The Origins and Inspiration Behind the Dish
This dish is inspired by two different but equally beloved traditions. Enchiladas, which originated in Mexico, are made by rolling corn tortillas around fillings like meat or cheese and covering them with chili sauce. Pasta bakes, rooted in Italian cuisine, involve layering pasta with sauce and cheese before baking it to perfection. Over time, American kitchens began blending these ideas, creating Tex-Mex pasta bakes that have become especially popular in recent years thanks to social media and food blogs. The result is a recipe that reflects both cultural fusion and home-cooking practicality.
Ingredient Spotlight
Ground beef is the protein backbone of this dish, bringing hearty, savory richness that balances the tangy sauce and cheese. Enchilada sauce is essential for capturing authentic Tex-Mex flavor, while Rotel adds brightness, acidity, and just the right amount of heat. The cheese combination of cheddar and Monterey Jack is perfect because cheddar delivers sharpness while Monterey Jack brings creamy, melty texture. Finally, the spices—chili powder, cumin, and smoked paprika—tie everything together with warmth and smoky depth.
Storage and Reheating Tips
One of the best things about this pasta bake is how well it stores. Leftovers can be kept in an airtight container in the refrigerator for up to four days. To reheat, simply place in a 350 °F (175 °C) oven for fifteen minutes or microwave individual portions for two to three minutes. If you want to prepare it ahead, you can freeze it in a tightly sealed container for up to two months. To reheat from frozen, thaw it overnight in the refrigerator and then warm it up in the oven until bubbling.
Common Variations to Try
There are endless ways to make this recipe your own. Adding vegetables such as corn, bell peppers, or zucchini can boost both nutrition and flavor. Swapping the protein is easy too—ground chicken, turkey, or shredded rotisserie chicken work beautifully. If you prefer more heat, consider adding jalapeños, hot sauce, or pepper jack cheese for a spicier kick. To make the dish creamier, stir in a bit of cream cheese or a splash of heavy cream before baking. And if you’re looking for a vegetarian alternative, skip the beef and replace it with beans, mushrooms, or lentils for a hearty plant-based version.
Pairing Recommendations
Because this dish is rich and cheesy, it pairs well with lighter sides and drinks that refresh the palate. A crisp green salad with lime vinaigrette adds brightness, while Mexican street corn or roasted vegetables complement the Tex-Mex flavors. For beverages, a chilled lager, classic margarita, or sparkling water with lime are all excellent companions that balance the richness of the bake.
Health Benefits
Even though it feels indulgent, this pasta bake offers a good balance of nutrients.
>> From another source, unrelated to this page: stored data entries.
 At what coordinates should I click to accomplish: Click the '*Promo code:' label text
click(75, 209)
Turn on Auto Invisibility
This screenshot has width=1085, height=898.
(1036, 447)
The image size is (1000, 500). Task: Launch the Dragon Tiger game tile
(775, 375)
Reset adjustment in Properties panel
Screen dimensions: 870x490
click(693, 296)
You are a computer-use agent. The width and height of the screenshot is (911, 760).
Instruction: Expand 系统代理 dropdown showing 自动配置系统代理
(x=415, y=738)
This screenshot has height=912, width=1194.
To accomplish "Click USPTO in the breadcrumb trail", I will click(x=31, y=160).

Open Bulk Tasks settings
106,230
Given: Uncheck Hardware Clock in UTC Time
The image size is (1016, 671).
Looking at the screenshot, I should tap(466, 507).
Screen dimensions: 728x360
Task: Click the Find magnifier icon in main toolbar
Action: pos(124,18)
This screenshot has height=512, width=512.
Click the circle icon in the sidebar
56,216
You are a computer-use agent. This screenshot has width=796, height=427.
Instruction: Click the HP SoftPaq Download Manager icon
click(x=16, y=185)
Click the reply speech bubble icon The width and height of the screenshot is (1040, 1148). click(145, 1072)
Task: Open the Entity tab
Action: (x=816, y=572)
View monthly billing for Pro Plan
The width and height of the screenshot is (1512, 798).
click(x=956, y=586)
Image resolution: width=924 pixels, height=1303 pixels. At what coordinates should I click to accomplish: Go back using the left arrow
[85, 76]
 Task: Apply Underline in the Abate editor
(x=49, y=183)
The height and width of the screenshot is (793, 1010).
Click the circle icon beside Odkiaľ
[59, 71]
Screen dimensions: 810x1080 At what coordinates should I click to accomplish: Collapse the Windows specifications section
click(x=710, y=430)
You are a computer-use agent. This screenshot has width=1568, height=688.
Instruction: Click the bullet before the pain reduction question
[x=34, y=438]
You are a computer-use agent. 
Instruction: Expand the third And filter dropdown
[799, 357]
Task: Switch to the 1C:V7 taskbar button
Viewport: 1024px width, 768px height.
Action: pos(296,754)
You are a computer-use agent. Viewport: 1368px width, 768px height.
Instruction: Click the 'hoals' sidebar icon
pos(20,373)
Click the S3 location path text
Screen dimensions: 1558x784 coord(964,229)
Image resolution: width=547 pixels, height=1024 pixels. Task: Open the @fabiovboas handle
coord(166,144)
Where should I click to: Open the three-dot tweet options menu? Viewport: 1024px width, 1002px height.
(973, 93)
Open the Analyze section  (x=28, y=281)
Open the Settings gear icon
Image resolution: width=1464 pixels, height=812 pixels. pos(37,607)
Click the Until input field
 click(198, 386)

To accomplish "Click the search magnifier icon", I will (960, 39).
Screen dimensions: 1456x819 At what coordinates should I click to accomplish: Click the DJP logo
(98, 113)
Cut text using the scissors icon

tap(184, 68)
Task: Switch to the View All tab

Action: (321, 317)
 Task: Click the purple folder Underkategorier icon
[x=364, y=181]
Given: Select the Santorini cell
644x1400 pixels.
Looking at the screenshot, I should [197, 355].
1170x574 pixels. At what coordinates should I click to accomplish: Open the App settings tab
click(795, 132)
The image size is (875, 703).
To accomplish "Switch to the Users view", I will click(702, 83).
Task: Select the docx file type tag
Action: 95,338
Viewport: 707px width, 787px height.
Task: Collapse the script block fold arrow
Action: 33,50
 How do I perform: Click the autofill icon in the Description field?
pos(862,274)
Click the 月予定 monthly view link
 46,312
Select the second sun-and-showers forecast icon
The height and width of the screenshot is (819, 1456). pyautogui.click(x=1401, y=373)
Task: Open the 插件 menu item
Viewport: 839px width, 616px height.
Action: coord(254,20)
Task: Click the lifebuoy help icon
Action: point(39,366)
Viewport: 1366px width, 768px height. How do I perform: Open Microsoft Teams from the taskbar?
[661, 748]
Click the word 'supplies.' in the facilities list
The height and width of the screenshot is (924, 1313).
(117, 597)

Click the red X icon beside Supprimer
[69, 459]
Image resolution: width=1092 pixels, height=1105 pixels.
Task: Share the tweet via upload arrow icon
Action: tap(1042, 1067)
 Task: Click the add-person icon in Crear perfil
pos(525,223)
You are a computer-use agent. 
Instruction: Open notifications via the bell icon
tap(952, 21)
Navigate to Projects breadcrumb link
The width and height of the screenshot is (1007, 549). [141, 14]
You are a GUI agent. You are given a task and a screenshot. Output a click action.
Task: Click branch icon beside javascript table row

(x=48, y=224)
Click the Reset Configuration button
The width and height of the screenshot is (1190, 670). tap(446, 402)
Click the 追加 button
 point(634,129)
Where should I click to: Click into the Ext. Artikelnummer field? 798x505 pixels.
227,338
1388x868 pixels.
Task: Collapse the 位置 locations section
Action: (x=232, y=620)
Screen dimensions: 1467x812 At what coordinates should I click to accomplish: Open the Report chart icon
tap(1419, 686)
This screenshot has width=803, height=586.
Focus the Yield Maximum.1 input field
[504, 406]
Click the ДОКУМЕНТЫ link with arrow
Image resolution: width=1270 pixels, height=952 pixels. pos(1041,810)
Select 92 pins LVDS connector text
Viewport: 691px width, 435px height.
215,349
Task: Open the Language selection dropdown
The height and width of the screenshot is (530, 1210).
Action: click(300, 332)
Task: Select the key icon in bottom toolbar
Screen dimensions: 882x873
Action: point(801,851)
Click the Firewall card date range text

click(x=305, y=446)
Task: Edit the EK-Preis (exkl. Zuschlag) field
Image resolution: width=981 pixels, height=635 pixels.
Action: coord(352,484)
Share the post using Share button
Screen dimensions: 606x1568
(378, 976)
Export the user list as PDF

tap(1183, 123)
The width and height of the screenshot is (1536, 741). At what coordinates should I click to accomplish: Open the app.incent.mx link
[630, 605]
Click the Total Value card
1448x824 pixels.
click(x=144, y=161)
The beef provides protein, iron, and B vitamins, while the cheese supplies calcium and energy-boosting fats. Tomatoes in the Rotel contribute vitamin C and antioxidants, and by adding beans or vegetables, you can increase fiber, vitamins, and minerals. When enjoyed in moderation and paired with fresh sides, this dish can be part of a balanced diet without feeling like a guilty pleasure.
Conclusion
Cheesy Beef Enchilada Pasta Bake is more than just a meal—it’s a fusion of comfort and flavor that brings together the best of two worlds. The bubbling cheese, rich sauce, and perfectly cooked pasta make it a guaranteed favorite for both weeknights and special gatherings. With its adaptability, easy preparation, and crowd-pleasing appeal, this dish will quickly become a staple in your kitchen. It’s the kind of recipe that makes dinner feel special without the stress, delivering comfort, flavor, and satisfaction in every bite.